In the Summertime, grass beds will grow to the lakes surface virtually blocking all light penetration below. As a result, grass and other brush cannot grow below the surface, so what we end up with are these huge grass beds that have seemingly endless caverns below them. Since no sunlight penetrates, this water is also much cooler (5 or 6 degrees cooler,) than the normal surface around the lake. The final key about grass beds is that they are home to thousands of crawfish and smaller minnows. When you add the three components together, higher oxygen, cooler water and food, it is no wonder why bass like to live in and around these grass beds.
In fishing shallow grass bed patterns two factors come to mind. Calm, clear conditions and those that involve wind. When the sun is high and there is no wind, grass beds can become tricky. Bass tend to bury themselves deep into cover when the sky is bright and there is no wind. Flipping a jig with an pork chunk behind it will work, but you have to work every little opening in the grass just like a surgeon! You must work hard and this can be frustrating, but you will get bites. Another technique is to fish a moss frog or floating rat across the top of the grass beds to draw a fish up through the mat. Use heavy line and a flipping stick for this technique.
When the wind begins to blow, turn up your trolling motor and cover ground with a spinnerbait. The wind causes the bass to move to the edge of cover so that they can take advantage of forage stirred up by the wind. In very clear water, I will opt for an Excalibur Minnow jerk bait. Lots of rattle, lots of vibration are needed. You want to alert the bass that your bait is coming so that they can get ready!
During the heat of Summer, water temperatures can reach the high 80's making the shallows a very uncomfortable place for bass.

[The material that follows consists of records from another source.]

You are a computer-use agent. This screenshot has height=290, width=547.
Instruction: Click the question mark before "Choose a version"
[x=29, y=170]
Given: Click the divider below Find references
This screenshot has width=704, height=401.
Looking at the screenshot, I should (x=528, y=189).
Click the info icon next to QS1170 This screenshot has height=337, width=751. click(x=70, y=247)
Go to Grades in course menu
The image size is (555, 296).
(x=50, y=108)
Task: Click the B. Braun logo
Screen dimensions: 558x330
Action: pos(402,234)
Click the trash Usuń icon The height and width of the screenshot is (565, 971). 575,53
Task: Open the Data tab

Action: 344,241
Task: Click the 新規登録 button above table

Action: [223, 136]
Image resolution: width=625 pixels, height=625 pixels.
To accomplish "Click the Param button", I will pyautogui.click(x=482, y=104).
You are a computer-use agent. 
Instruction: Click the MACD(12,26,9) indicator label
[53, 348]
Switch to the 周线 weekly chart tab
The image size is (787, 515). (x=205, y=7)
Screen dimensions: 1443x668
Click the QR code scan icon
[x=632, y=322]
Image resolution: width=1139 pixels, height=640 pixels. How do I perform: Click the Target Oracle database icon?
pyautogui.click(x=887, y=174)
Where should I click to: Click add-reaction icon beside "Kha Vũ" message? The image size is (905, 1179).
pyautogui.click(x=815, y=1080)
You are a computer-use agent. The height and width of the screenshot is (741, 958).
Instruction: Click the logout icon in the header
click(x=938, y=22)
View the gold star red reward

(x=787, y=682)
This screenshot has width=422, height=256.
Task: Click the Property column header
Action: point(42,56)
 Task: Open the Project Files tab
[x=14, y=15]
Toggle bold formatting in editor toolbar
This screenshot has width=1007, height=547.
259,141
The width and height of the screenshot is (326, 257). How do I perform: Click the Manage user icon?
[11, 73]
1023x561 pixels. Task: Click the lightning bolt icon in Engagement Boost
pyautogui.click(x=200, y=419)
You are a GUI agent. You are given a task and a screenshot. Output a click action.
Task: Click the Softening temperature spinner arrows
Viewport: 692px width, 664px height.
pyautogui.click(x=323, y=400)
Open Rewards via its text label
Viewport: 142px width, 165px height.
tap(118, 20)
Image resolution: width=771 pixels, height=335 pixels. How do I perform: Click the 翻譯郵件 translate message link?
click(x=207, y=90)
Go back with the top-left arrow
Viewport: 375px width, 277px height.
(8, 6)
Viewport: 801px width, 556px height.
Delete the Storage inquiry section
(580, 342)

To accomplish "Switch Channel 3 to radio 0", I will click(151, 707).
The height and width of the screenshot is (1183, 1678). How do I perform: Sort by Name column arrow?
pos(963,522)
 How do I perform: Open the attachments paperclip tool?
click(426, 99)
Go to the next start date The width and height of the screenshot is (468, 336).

Bright skies, hot water and an environment devoid of food will often cause bass to return to deeper water where the comforts of life are available. When this happens, shallow water patterns can be easier to find. Simply limit your shallow water fishing to those shallow areas that provide living grass beds. Remember, on bright, calm days, you will have to go after those fish because they will be up under the thickest cover they can find. On windy days, spinnerbaits and jerk baits will take fish that move to the edge of cover to feed.